EXERCISE
Exactly as they stand, repeat the lines from the one containing "Screen dimensions: 296x210" through the final line of the listing, both ends included, and nothing else; skip the pictures.

### RECORDS FOR PROCESSING

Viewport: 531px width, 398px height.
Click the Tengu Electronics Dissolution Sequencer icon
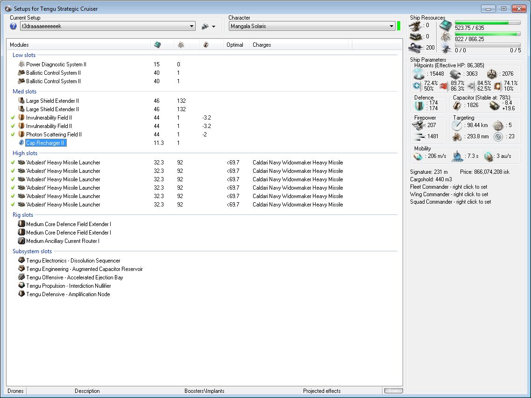click(x=21, y=261)
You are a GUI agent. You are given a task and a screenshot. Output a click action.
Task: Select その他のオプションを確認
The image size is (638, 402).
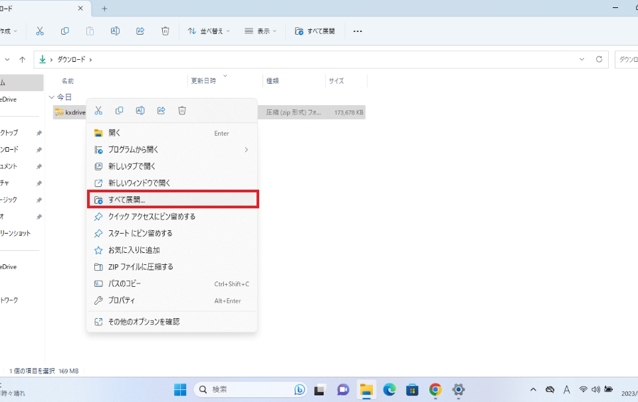pos(173,321)
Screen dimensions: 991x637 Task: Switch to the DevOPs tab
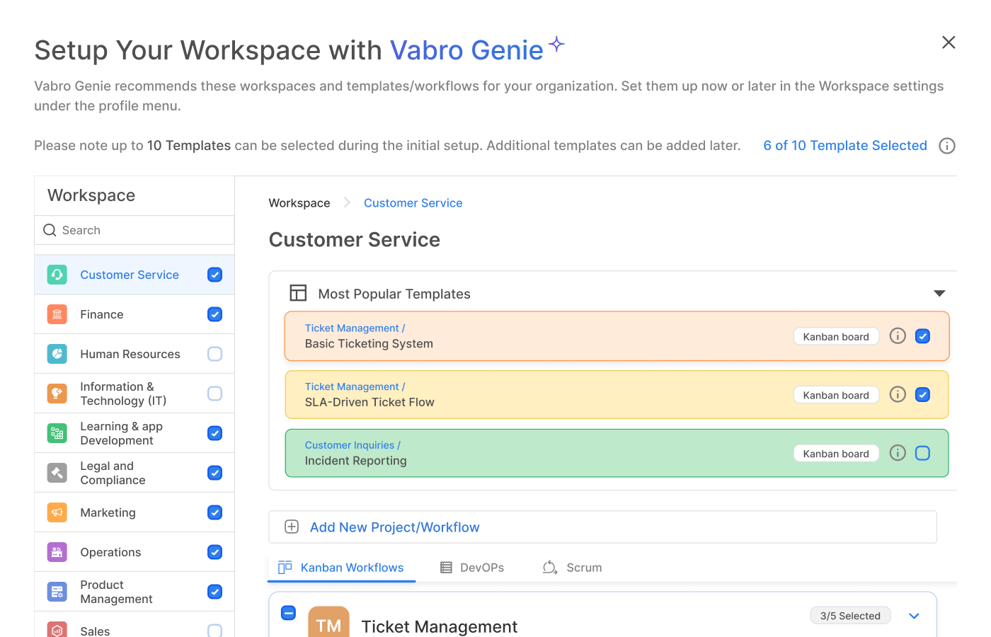[x=472, y=568]
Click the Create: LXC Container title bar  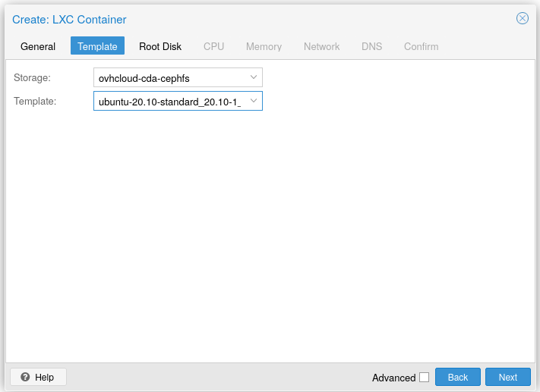coord(228,19)
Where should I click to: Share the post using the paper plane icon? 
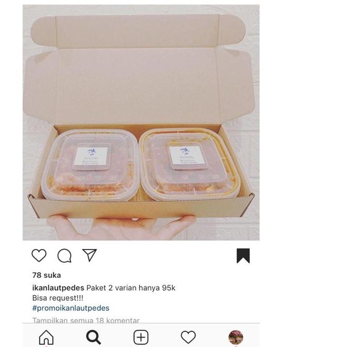pos(90,255)
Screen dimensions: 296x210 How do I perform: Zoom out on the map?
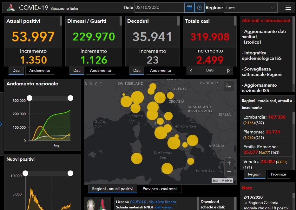(x=229, y=172)
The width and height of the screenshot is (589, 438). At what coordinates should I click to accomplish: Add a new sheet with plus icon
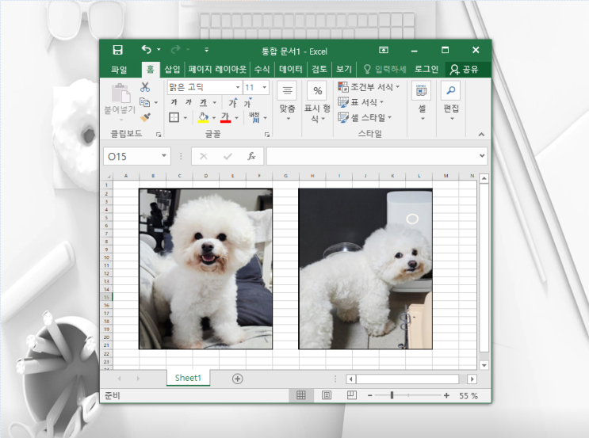pos(237,379)
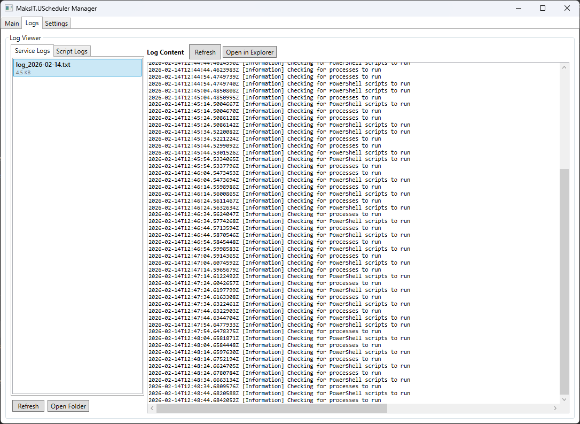Click the horizontal scrollbar thumb under the log

271,408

######

EXPECTED ANSWER
Screen dimensions: 296x210 How do I perform: Zoom out on the map?
(x=229, y=172)
The width and height of the screenshot is (589, 438). At what coordinates should I click to accomplish: Add a new sheet with plus icon
pos(237,379)
Click the horizontal scrollbar thumb under the log

271,408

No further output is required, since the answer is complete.